On Monday night several men gathered at the Muhammad Ali Islamic Center for a class.

It’s their faith that sometimes makes many in the Muslim community targets.

What You Need To Know

  • Nearly half of the 200 Muslims surveyed said they have been victims of a hate crime

  • Over 43% of Muslims between 10 and 18 years old reported experiencing or witnessing a hate crime in 2019

  • Over 75% of Muslims surveyed reported witnessing a hate crime

The Imam of the mosque, Oumar Diaby shared a terrifying experience.

“One time I was waiting for my train on the subway someone came to me because I’m wearing my Islamic garment. He yelled at me go back to your country. Here is my country,” says Diaby

The mosque was one of several locations across the city non-profit organization the Muslim Community Network visited and to conduct surveys.

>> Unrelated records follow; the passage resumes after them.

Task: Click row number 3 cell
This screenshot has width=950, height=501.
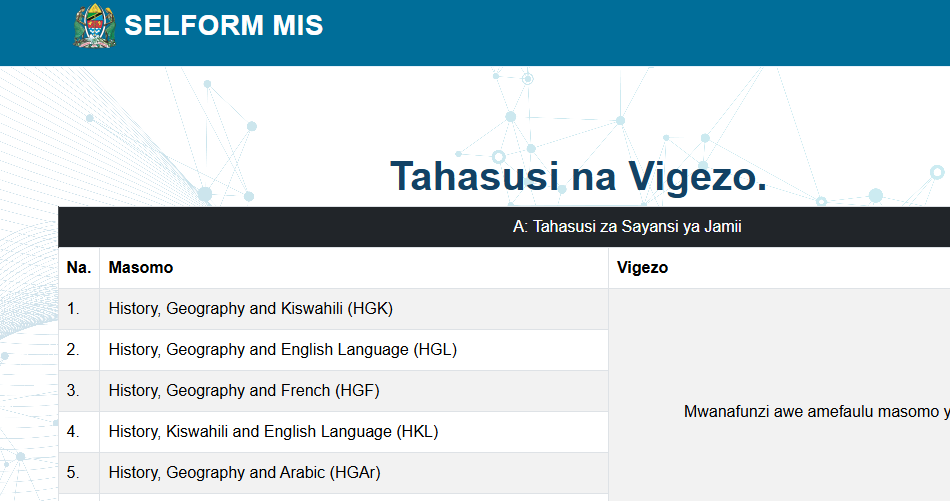Action: (74, 391)
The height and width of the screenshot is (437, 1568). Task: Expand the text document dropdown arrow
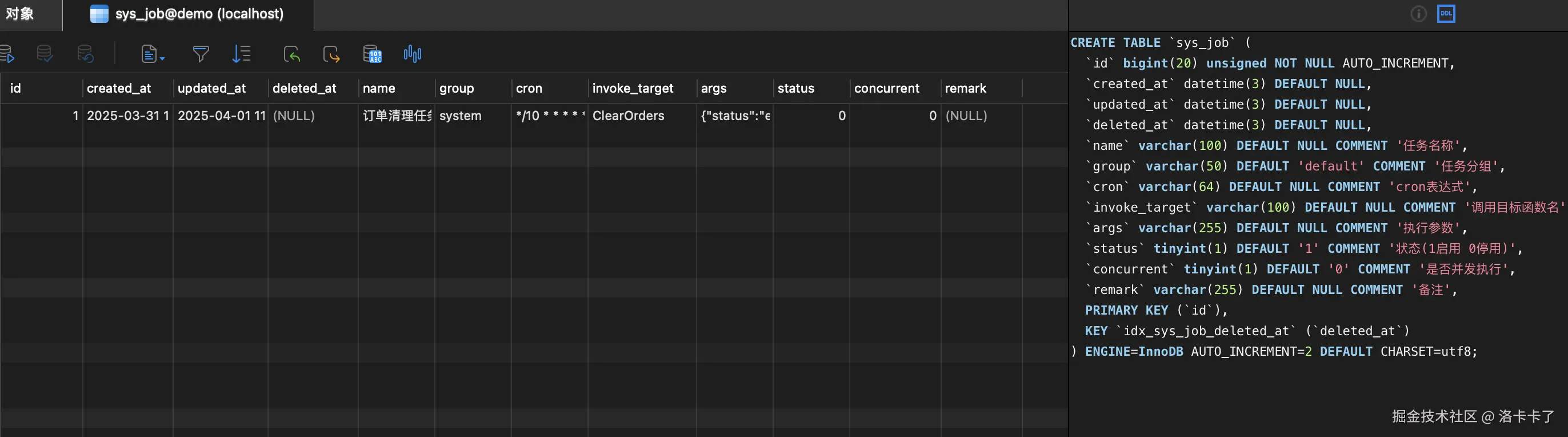point(162,58)

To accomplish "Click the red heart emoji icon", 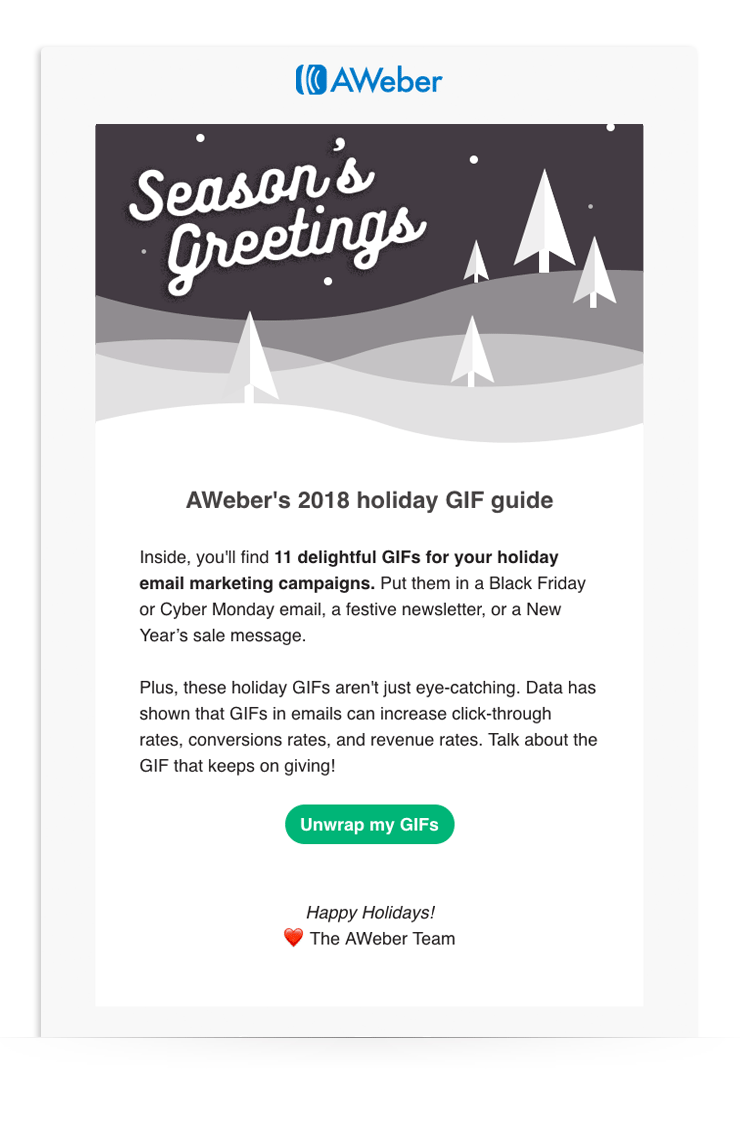I will pyautogui.click(x=293, y=937).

They found hate crimes against Muslims are on the rise.

On Monday, the organization gathered on the steps of City Hall to present their findings as they try to raise awareness and prevent more crimes from happening.

“In order to prevent hate, we need to educate,” said the organization’s Executive Director, Aniqa Nawabi.

MCN surveyed more than 200 Muslims and found 76% of those surveyed had witnessed a hate crime. Meanwhile, 49% said they had been a victim themselves and nearly 44% of those surveyed between the ages of 10 and 18 years old said they experienced a hate crime in 2019.

Student Yyra Takat was at City Hall to share an experience she had several years ago.

“I was in the first grade when I received a death threat from a classmate. I was in a small classroom of 14, including myself, plus the teacher. I was the only Muslim in the class,” said Takat.

What this report found is consistent with statistics from the NYPD. So far this year, 18 hate crimes against Muslims have been reported compared to six reported during the same time last year – representing a 200% increase.

The organization partners with other groups to lead efforts to educate more New Yorkers, but they say they need more support.

“We require more funding to empower these groups to continue doing the education work. And to continue working with families and individuals who have experienced hate crimes,” said MCN Board Chair Dr. Debbie Almontaser. “If this work does not get supported, then we are letting down all those individuals who are targets of hate.”

The organization also hopes to see City Council pass a resolution that would require the Department of Education to include religious diversity in curriculum, as well as professional development to educators for all grade levels.